Tuesday, November 30, 2010

DAY NINE in Duk Payuel

Thursday, November 18, 2010

Thursday—no school today or Friday. The schoolteachers are helping the clinic with the assessment of children ages six months to 59 months. They measured height and weight and other criteria to determine the extent of malnourishment in this age group. Preliminary results showed about 20 % of the young children are severely malnourished. The clinic will use this information to appeal to NGOs like World Food Program for nutrition supplementation.

A group of girls arrived once again to draw and paint. It was wonderful to see the chose their paper and paints or markets and spread themselves around the clinic compound: some on the concrete porches of the tents that surround the open area near the dining hall and some on plastic chairs scavenged from here and there. There's a shortage of chairs at the clinic. The colorful plastic chairs are routinely in motion, carried from the dining hall, to the outdoors, to the clinic, to the tent porches—wherever they're needed. After the girls helped me put away the supplies, many of them gave me their drawings with their names written on them, and many of them wrote "Love."

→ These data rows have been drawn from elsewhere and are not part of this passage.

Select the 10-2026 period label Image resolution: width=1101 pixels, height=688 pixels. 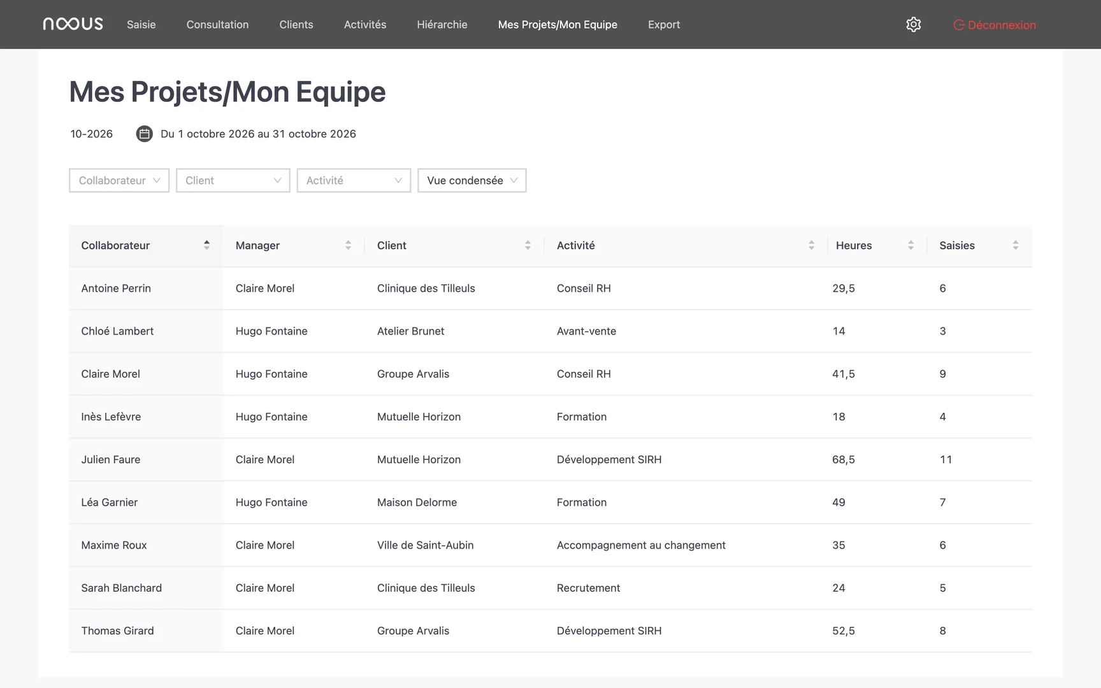tap(92, 134)
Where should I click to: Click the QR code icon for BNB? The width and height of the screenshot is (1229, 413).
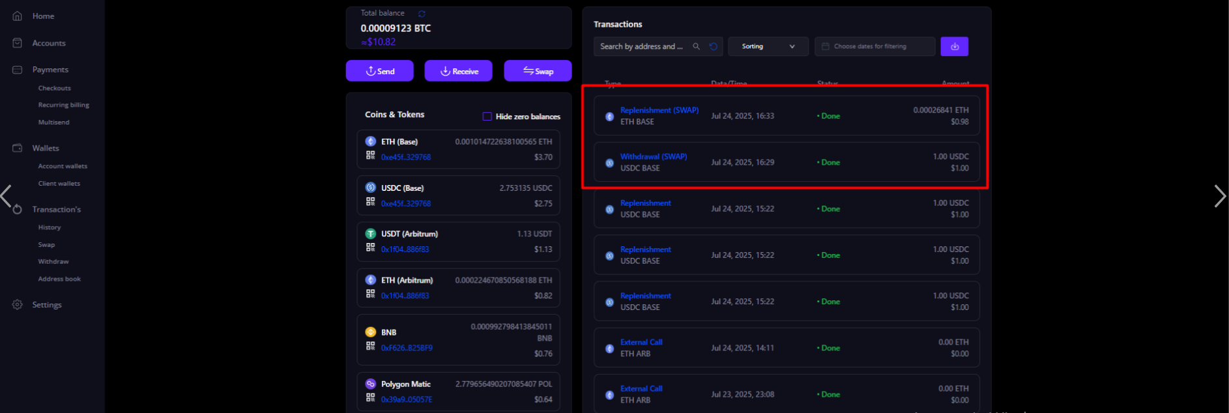370,347
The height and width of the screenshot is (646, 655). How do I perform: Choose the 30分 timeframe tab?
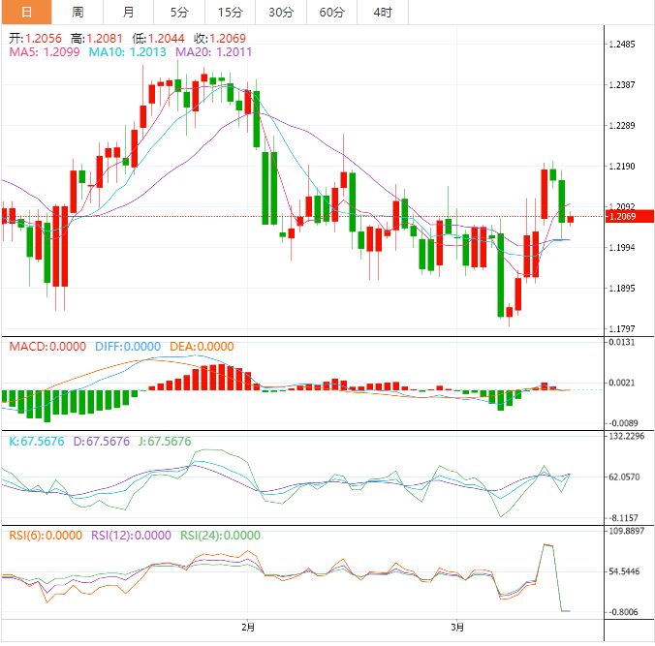coord(281,13)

Joh Deng said that some of the girls who came for the art classes don't attend primary school, yet they have come for this. As they worked, some of the clinic staff stopped to talk with them and admire their art. Like all children, many of these girls have talents, but here there is virtually no opportunity to express them. Girls who don't attend school have nothing pleasurable to keep them busy that also engages their minds, which Joh believes is critical to changing the future for their community. And then he said, "Those who believe in forced marriage should watch out—Debra is coming. She will change things."

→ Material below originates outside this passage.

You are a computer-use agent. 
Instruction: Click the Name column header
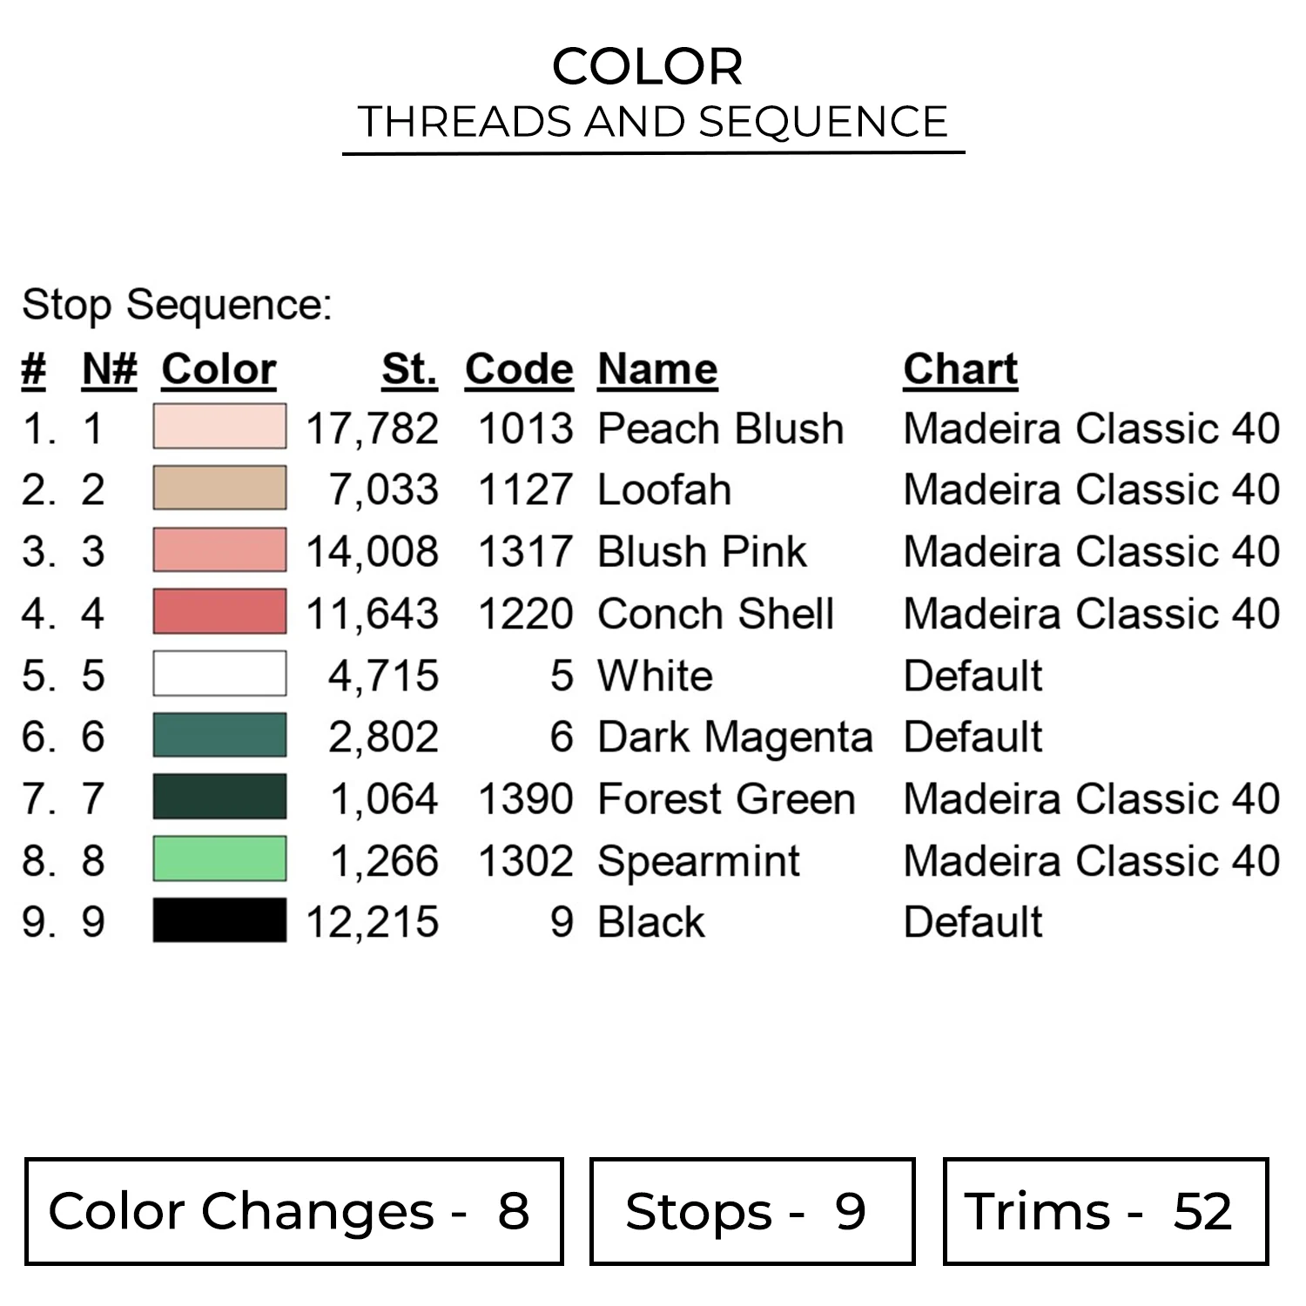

This second visit to the village has confirmed my resolve to follow through and address these needs. ASAH has raised their hopes, but we've been slow in bringing the boarding school to life. Insecurity in Sudan, the difficult economy in the US, and other things have conspired to slow this part of our work. But now is the time. Joh believes that a boarding school for female orphans will set an example and will cause village mothers, even if illiterate themselves, to strive for their daughters to have chances like this. If girls have an opportunity to be educated, the village will change.

Mid-afternoon, a group of girls from Patuenoi stopped by wanting underpants. I was sorry to disappointment them. The panties were long gone. All I could tell them was that ASAH would send more after the referendum. Imagine waiting two months for one or two pair of panties.